__Dataset excerpts__:

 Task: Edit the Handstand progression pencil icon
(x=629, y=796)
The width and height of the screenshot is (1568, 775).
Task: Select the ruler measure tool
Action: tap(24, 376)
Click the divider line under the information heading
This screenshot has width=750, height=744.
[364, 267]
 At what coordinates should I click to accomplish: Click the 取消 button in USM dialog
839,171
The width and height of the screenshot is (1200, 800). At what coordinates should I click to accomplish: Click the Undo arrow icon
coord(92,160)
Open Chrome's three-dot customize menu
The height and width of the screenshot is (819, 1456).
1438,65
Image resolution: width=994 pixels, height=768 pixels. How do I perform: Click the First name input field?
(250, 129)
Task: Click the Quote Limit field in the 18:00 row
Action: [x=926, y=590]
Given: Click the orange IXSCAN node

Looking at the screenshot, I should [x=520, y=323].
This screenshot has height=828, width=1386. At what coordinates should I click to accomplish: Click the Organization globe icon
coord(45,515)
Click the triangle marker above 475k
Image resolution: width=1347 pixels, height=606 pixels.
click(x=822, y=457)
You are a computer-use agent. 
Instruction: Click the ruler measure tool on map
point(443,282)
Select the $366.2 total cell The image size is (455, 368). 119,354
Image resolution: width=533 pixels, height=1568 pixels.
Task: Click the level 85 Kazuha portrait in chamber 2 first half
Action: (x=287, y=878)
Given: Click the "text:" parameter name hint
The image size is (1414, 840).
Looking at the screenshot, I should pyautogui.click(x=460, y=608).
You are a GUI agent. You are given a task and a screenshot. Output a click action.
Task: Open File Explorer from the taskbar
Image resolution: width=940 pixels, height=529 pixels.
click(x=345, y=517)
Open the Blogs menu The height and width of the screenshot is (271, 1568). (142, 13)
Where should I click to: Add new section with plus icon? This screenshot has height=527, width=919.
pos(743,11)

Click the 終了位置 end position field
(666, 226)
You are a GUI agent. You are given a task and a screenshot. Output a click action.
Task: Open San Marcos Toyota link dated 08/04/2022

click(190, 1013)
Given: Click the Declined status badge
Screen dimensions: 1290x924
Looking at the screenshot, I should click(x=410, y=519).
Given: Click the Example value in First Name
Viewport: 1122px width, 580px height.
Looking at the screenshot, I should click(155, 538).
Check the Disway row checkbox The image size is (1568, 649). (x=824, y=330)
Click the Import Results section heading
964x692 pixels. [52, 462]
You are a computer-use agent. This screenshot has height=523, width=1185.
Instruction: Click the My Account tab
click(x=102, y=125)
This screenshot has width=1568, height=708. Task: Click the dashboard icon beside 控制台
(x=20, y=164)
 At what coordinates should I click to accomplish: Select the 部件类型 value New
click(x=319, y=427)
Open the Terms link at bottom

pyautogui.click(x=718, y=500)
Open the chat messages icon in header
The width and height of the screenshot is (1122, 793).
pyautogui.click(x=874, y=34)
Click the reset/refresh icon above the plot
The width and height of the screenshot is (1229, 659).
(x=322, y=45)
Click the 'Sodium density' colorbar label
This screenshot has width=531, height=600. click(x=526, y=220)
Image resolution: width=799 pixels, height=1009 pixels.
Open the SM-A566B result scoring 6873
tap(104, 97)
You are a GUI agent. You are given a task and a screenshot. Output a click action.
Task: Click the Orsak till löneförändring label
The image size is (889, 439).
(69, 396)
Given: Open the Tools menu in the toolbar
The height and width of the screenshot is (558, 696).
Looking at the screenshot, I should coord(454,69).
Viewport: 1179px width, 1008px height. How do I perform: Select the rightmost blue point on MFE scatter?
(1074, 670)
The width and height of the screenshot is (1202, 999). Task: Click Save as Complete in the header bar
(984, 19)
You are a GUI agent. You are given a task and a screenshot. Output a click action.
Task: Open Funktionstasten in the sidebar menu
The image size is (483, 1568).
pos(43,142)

__Problem to solve__:
The records above are to be written out again word for word.

__Exercise output__:
 Task: Edit the Handstand progression pencil icon
(x=629, y=796)
The width and height of the screenshot is (1568, 775).
Task: Select the ruler measure tool
Action: tap(24, 376)
Click the divider line under the information heading
This screenshot has width=750, height=744.
[364, 267]
 At what coordinates should I click to accomplish: Click the 取消 button in USM dialog
839,171
The width and height of the screenshot is (1200, 800). At what coordinates should I click to accomplish: Click the Undo arrow icon
coord(92,160)
Open Chrome's three-dot customize menu
The height and width of the screenshot is (819, 1456).
1438,65
Image resolution: width=994 pixels, height=768 pixels. How do I perform: Click the First name input field?
(250, 129)
Task: Click the Quote Limit field in the 18:00 row
Action: [x=926, y=590]
Given: Click the orange IXSCAN node

Looking at the screenshot, I should [x=520, y=323].
This screenshot has height=828, width=1386. At what coordinates should I click to accomplish: Click the Organization globe icon
coord(45,515)
Click the triangle marker above 475k
Image resolution: width=1347 pixels, height=606 pixels.
click(x=822, y=457)
You are a computer-use agent. 
Instruction: Click the ruler measure tool on map
point(443,282)
Select the $366.2 total cell The image size is (455, 368). 119,354
Image resolution: width=533 pixels, height=1568 pixels.
Task: Click the level 85 Kazuha portrait in chamber 2 first half
Action: (x=287, y=878)
Given: Click the "text:" parameter name hint
The image size is (1414, 840).
Looking at the screenshot, I should pyautogui.click(x=460, y=608).
You are a GUI agent. You are given a task and a screenshot. Output a click action.
Task: Open File Explorer from the taskbar
Image resolution: width=940 pixels, height=529 pixels.
click(x=345, y=517)
Open the Blogs menu The height and width of the screenshot is (271, 1568). (142, 13)
Where should I click to: Add new section with plus icon? This screenshot has height=527, width=919.
pos(743,11)

Click the 終了位置 end position field
(666, 226)
You are a GUI agent. You are given a task and a screenshot. Output a click action.
Task: Open San Marcos Toyota link dated 08/04/2022

click(190, 1013)
Given: Click the Declined status badge
Screen dimensions: 1290x924
Looking at the screenshot, I should click(x=410, y=519).
Given: Click the Example value in First Name
Viewport: 1122px width, 580px height.
Looking at the screenshot, I should click(155, 538).
Check the Disway row checkbox The image size is (1568, 649). (x=824, y=330)
Click the Import Results section heading
964x692 pixels. [52, 462]
You are a computer-use agent. This screenshot has height=523, width=1185.
Instruction: Click the My Account tab
click(x=102, y=125)
This screenshot has width=1568, height=708. Task: Click the dashboard icon beside 控制台
(x=20, y=164)
 At what coordinates should I click to accomplish: Select the 部件类型 value New
click(x=319, y=427)
Open the Terms link at bottom

pyautogui.click(x=718, y=500)
Open the chat messages icon in header
The width and height of the screenshot is (1122, 793).
pyautogui.click(x=874, y=34)
Click the reset/refresh icon above the plot
The width and height of the screenshot is (1229, 659).
(x=322, y=45)
Click the 'Sodium density' colorbar label
This screenshot has width=531, height=600. click(x=526, y=220)
Image resolution: width=799 pixels, height=1009 pixels.
Open the SM-A566B result scoring 6873
tap(104, 97)
You are a GUI agent. You are given a task and a screenshot. Output a click action.
Task: Click the Orsak till löneförändring label
The image size is (889, 439).
(69, 396)
Given: Open the Tools menu in the toolbar
The height and width of the screenshot is (558, 696).
Looking at the screenshot, I should coord(454,69).
Viewport: 1179px width, 1008px height. How do I perform: Select the rightmost blue point on MFE scatter?
(1074, 670)
The width and height of the screenshot is (1202, 999). Task: Click Save as Complete in the header bar
(984, 19)
You are a GUI agent. You are given a task and a screenshot. Output a click action.
Task: Open Funktionstasten in the sidebar menu
The image size is (483, 1568).
pos(43,142)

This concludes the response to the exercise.